Re: Disc space usage - Mailing list pgsql-performance

From Tom Lane
Subject Re: Disc space usage
Date
Msg-id 29539.1223476681@sss.pgh.pa.us
Whole thread Raw
In response to Re: Disc space usage  (Matthew Wakeling <matthew@flymine.org>)
Responses Re: Disc space usage  (Matthew Wakeling <matthew@flymine.org>)
List pgsql-performance
Matthew Wakeling <matthew@flymine.org> writes:
> Speaking to some of my colleagues, sometimes the createdb process fails
> with a very specific error message. If we wait five seconds and try again,
> then it succeeds. So, maybe the duff directories are from those failures.

> The error message is always something like this:

> createdb: database creation failed: ERROR:  could not stat file "base/32285287/32687035": No such file or directory

> Just before running createdb, we always have some quite heavy write
> traffic.

Hmm, would that include dropping tables in the database you are about to
copy?  If so, this error is fairly readily explainable as a side effect
of the delayed dropping of physical files in recent PG versions.

(As noted in the manual, CREATE DATABASE isn't really intended as a COPY
DATABASE operation --- it is expecting the source database to be pretty
static.  I think you could make this more reliable if you do a manual
checkpoint between modifying the source database and copying it.)

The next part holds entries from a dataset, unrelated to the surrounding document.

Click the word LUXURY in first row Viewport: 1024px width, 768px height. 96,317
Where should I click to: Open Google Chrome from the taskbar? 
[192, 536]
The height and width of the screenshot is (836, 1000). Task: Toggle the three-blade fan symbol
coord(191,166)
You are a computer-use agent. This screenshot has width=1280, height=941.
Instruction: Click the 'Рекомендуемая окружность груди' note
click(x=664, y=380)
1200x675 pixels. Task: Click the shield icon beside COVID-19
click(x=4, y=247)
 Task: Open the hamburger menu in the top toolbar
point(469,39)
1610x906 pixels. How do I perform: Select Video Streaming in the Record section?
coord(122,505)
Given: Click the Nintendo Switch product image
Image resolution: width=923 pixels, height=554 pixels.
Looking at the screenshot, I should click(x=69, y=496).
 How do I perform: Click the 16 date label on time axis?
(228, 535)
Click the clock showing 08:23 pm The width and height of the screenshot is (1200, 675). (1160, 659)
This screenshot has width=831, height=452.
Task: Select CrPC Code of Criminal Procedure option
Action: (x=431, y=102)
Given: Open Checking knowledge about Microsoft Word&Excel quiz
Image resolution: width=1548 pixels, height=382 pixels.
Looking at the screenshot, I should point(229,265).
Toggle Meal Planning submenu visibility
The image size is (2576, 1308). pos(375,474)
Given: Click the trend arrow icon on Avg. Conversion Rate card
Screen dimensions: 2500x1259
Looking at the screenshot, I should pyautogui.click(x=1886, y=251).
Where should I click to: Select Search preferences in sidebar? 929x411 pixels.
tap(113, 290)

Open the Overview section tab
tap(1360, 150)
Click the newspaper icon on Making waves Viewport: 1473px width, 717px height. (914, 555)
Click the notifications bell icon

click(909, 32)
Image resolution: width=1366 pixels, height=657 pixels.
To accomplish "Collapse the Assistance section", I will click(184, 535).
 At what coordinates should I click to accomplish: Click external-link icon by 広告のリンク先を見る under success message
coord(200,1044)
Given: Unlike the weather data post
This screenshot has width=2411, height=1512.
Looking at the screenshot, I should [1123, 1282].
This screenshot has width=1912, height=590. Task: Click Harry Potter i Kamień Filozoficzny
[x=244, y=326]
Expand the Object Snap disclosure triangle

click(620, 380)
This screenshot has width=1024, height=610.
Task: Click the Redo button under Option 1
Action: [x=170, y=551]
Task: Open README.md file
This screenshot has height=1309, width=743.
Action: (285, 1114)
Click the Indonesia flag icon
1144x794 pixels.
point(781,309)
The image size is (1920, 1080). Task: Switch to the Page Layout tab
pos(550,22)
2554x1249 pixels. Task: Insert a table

However, that still leaves me wondering why the leftover copied
directories stick around.  If the copying step failed that way,
CREATE DATABASE *should* try to clean up the target tree before
exiting.  And AFAICS it wouldn't even report the error until after
completing that cleanup.  So there's still some piece of the puzzle
that's missing.

Do you have some specific examples of this error message at hand?
Can you try to confirm whether the reported path corresponds to
something in the CREATE's source database?  If it's actually
complaining about a stat failure in the target tree, then there's
something else going on altogether.  I don't see anything in that
path that would give this message, but I might be missing it.